Who is the loathsome villain in Blackhorse Road that makes our protagonist, Luci, shine in the end? 

 

To avoid a spoiler, I will not share who plays the villain. But I will share the five thresholds that any villain of mine must cross before being worthy of the role!

 

The first bar is that my villain must be relatable. I ask myself, What is the villain's hook?  What draws the readers to the villain's web?  Who in the reader's life might the villain represent. It could be a crazy uncle, an overcontrolling parent, a bully, an unfaithful spouse, a deceitful friend, a competitive sibling.
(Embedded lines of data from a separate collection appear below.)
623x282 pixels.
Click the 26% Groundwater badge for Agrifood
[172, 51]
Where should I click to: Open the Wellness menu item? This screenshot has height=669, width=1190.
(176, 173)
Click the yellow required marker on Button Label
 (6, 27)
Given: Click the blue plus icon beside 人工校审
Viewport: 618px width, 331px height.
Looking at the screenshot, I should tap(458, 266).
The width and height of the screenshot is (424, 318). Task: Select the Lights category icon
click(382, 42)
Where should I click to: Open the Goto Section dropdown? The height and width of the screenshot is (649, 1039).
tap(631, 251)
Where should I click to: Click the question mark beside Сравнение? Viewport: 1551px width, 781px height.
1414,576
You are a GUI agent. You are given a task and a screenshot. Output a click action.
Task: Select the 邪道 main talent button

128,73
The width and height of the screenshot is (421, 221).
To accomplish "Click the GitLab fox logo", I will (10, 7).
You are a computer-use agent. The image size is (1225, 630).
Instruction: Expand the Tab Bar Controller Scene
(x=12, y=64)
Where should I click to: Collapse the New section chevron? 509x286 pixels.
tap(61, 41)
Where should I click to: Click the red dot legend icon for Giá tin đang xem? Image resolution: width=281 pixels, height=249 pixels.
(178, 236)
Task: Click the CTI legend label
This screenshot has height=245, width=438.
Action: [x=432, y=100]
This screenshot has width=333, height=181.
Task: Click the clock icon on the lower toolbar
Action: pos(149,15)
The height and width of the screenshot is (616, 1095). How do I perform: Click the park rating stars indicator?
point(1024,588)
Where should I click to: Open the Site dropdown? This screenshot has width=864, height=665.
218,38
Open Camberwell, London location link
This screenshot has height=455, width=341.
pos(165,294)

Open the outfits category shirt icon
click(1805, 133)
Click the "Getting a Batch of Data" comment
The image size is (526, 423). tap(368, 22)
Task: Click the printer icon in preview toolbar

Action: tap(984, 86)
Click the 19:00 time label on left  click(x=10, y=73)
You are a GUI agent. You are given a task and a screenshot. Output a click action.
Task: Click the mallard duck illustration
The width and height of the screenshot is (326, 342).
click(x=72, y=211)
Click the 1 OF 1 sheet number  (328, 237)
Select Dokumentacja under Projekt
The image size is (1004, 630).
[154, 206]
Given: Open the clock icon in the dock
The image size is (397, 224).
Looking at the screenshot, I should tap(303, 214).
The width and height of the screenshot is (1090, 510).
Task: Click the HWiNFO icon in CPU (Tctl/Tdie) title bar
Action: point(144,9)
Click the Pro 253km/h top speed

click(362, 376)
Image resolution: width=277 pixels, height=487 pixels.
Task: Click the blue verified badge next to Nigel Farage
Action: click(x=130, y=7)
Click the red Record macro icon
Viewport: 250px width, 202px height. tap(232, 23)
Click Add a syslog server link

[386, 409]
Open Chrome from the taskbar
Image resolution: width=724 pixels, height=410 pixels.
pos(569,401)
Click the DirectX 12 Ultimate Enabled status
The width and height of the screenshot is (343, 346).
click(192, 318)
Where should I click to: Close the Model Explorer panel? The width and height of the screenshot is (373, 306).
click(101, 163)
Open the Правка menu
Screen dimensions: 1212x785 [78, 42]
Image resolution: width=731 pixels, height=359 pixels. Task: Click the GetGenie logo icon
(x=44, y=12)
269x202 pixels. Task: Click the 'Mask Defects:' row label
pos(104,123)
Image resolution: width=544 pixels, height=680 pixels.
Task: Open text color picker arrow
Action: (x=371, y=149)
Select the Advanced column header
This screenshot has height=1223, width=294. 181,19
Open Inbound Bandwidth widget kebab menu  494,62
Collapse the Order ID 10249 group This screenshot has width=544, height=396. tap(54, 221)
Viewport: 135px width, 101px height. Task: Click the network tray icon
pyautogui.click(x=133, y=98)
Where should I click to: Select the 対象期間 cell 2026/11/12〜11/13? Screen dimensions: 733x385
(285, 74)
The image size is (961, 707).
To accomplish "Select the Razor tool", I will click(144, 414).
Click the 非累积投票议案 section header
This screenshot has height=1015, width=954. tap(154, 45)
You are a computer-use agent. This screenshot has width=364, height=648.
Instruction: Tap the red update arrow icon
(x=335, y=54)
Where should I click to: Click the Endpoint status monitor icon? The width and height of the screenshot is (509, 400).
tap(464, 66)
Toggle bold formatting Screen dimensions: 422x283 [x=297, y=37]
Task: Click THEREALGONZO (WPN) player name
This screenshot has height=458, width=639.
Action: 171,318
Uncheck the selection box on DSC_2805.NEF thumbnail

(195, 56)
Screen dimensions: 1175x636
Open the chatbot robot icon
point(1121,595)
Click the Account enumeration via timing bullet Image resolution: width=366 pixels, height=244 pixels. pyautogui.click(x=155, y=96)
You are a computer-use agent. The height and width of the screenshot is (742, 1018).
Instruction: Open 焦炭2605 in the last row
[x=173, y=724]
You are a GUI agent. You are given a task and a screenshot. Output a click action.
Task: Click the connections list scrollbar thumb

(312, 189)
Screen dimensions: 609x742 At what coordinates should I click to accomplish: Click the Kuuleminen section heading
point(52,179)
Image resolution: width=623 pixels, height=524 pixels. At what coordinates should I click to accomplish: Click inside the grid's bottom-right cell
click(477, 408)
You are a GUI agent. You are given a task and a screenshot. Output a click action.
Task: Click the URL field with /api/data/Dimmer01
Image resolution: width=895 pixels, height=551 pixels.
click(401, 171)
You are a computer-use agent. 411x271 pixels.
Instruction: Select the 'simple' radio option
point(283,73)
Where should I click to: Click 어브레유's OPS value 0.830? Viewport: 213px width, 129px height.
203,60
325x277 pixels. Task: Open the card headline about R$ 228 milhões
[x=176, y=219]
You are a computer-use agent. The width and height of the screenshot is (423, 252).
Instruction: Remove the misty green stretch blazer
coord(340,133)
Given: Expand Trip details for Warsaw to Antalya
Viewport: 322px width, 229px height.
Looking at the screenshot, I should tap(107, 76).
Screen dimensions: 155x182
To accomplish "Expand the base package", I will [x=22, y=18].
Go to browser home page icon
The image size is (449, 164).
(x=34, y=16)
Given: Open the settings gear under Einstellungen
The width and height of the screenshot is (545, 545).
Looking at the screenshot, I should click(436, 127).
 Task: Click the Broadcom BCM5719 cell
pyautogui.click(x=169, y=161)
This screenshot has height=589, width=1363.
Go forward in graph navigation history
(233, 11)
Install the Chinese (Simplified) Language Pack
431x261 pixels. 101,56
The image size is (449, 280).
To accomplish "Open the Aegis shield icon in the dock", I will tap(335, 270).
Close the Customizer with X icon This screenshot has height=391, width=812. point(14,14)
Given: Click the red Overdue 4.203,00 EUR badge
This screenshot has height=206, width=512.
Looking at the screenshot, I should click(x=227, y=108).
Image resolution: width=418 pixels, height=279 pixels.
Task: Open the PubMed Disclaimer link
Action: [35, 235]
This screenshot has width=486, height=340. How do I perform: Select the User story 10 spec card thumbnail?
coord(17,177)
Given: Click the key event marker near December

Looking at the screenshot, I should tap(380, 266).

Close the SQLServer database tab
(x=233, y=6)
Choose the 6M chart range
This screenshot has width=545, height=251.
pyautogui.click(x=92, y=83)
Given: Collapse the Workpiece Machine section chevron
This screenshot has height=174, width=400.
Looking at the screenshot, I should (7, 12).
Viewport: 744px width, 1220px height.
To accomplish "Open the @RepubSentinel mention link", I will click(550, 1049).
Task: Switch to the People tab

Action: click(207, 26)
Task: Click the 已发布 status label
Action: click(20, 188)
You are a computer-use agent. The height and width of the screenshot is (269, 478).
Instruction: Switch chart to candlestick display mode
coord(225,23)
On the other hand, the villain can easily be an inanimate object that dredges up readers' visceral feelings—a storm, a sickness, a haunted house, an imaginary monster.  Haven't most of us been there?

 

The next threshold is all about relationships.  My villain has to have a close personal connection with the hero.  Whether the villain is a person or an inanimate object, the relationship between the hero the villain must make the reader feel the connection, too.  The villain must get into the hero's space, in her head, and obstruct her way, and readers must feel the villain getting into their space, in their heads, and obstructing them too.

 

The villain has to be a strong adversary.  In other words, the villain must be a worthy opponent—no sissies or milk toasts for my heroes!

 

The villain must push the reader's buttons, making the reader want to reach into the book's pages and shake sense into or evil out of the villain. 

 

The final threshold is that the villain must evoke readers' empathy—there's something more to villains than painting them in evil. This doesn't mean that readers excuse the villain's behaviors or fail to demand justice for the hero.  Instead, it means that readers must grow with the hero. Readers must walk the same path as the hero in transformation and come to understand the villain's perspective and what makes the villain tick. Blackhorse Road will make readers hate the villain. But it also leaves many breadcrumbs along the hero's path so that readers come to understand the villain and hopefully have a wee bit of empathy for the villain even as they celebrate the hero.